De facto, embora a combinação de TZ com antraciclinas seja aprovada pela FDA, a combinação com taxanos é mais segura e tem demonstrado ser mais efetiva do que o tratamento sequencial [18,32,51]. Para a maioria dos doentes, o uso de um regime terapêutico baseado em antraciclinas seguido por um regime terapêutico envolvendo a combinação de um taxano com o TZ é a escolha preferida [18]. Estes pressupostos são também transversais para o tratamento do CM avançado e, por isso, devem ser tidos em conta.

Contrariamente, as recomendações atualmente preconizadas no que respeita à duração do tratamento com TZ diferem entre os dois principais estadios do CM [17,18]. Os doentes com CM precoce devem ser tratados com TZ durante um ano, ou (na UE) até à regressão da doença (aquele que ocorrer primeiro); a extensão do tratamento para além de um ano não é recomendada [32,51]. Não foram demonstrados benefícios adicionais com a administração de TZ durante dois anos e o risco de efeitos adversos pode aumentar substancialmente, particularmente no que concerne à taxa de disfunção cardíaca [31]. Tendo em conta o referido, tem vindo a ser avaliada a possibilidade de reduzir a duração do tratamento com TZ em doentes com CM HER2-positivo em estadio precoce: resultados similares foram obtidos com apenas 9 semanas de tratamento, porém a não-inferioridade do tratamento com TZ quando administrado por 6 meses não foi demonstrada e, portanto, a duração standard do tratamento continua a ser de 12 meses [18,53].
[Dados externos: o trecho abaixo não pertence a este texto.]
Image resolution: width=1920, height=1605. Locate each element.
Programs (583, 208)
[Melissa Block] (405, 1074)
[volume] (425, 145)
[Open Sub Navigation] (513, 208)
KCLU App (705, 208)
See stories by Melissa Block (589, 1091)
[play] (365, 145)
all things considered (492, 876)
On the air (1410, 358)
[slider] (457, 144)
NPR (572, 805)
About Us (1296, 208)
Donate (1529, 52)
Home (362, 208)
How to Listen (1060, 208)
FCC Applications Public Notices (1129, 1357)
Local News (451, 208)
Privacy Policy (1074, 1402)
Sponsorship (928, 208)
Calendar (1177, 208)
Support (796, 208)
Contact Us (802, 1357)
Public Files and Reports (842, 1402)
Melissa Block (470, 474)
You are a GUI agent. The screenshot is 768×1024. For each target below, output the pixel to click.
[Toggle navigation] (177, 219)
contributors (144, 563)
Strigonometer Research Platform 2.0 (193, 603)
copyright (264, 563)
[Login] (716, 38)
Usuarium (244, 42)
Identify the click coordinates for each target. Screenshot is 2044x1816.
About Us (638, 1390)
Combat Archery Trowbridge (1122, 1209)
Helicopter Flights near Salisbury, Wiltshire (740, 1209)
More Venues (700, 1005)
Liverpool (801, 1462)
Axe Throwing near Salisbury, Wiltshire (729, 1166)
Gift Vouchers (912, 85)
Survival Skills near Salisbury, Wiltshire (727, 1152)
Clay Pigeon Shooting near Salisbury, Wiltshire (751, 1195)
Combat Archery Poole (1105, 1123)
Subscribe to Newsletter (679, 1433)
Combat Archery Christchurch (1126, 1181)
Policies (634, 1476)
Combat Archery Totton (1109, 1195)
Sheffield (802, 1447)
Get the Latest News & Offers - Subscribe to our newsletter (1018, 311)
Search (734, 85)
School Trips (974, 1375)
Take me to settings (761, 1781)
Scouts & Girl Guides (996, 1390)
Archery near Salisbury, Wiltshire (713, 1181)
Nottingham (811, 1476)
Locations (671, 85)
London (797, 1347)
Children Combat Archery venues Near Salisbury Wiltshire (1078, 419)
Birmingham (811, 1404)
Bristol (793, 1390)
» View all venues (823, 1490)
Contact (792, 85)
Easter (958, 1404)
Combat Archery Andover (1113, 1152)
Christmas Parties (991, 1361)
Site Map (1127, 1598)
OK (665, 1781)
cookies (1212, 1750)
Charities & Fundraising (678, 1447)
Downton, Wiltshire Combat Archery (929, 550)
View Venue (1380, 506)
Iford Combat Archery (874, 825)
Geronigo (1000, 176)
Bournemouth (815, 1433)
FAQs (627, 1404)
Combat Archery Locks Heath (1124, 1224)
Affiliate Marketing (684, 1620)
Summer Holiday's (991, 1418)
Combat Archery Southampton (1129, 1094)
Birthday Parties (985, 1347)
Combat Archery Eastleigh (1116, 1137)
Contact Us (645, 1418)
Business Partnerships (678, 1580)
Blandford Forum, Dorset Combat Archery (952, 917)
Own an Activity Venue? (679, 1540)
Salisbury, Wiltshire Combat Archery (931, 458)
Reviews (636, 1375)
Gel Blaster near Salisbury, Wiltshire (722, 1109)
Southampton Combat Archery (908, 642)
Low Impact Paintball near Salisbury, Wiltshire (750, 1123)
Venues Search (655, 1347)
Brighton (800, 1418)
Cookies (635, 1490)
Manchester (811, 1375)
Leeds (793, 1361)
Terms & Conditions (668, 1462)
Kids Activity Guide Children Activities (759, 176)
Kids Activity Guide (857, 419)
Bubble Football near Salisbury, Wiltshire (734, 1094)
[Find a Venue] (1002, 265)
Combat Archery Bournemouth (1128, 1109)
Por fim, é importante referir que não existem dados robustos acerca da eficácia do tratamento adjuvante com TZ em casos de CM de pequenas dimensões (T < 0,5 cm) sem envolvimento nodular, nem em doentes com idade superior a 70 anos. Desta forma, não é possível estabelecer um benefício claro do uso de TZ nestes grupos [50,54]. Apesar dos estudos parecerem suportar a ideia de que a terapia adjuvante pode melhorar os resultados clínicos de tumores com menos de 1 cm, o uso de TZ neste quadro clínico não está ainda oficialmente aprovado. No entanto, devido ao elevado risco de insucesso terapêutico, as guidelines internacionais recomendam que o TZ deve mesmo ser considerado neste grupo de doentes, em particular naqueles com CM RE-negativo. Do mesmo modo, o TZ deve ser considerado para o tratamento adjuvante do CM HER2-positivo em mulheres idosas, particularmente quando o risco de recidiva é elevado, o risco de cardiotoxicidade associada ao TZ é baixo e o prognóstico sugira uma esperança média de vida prolongada [18,54].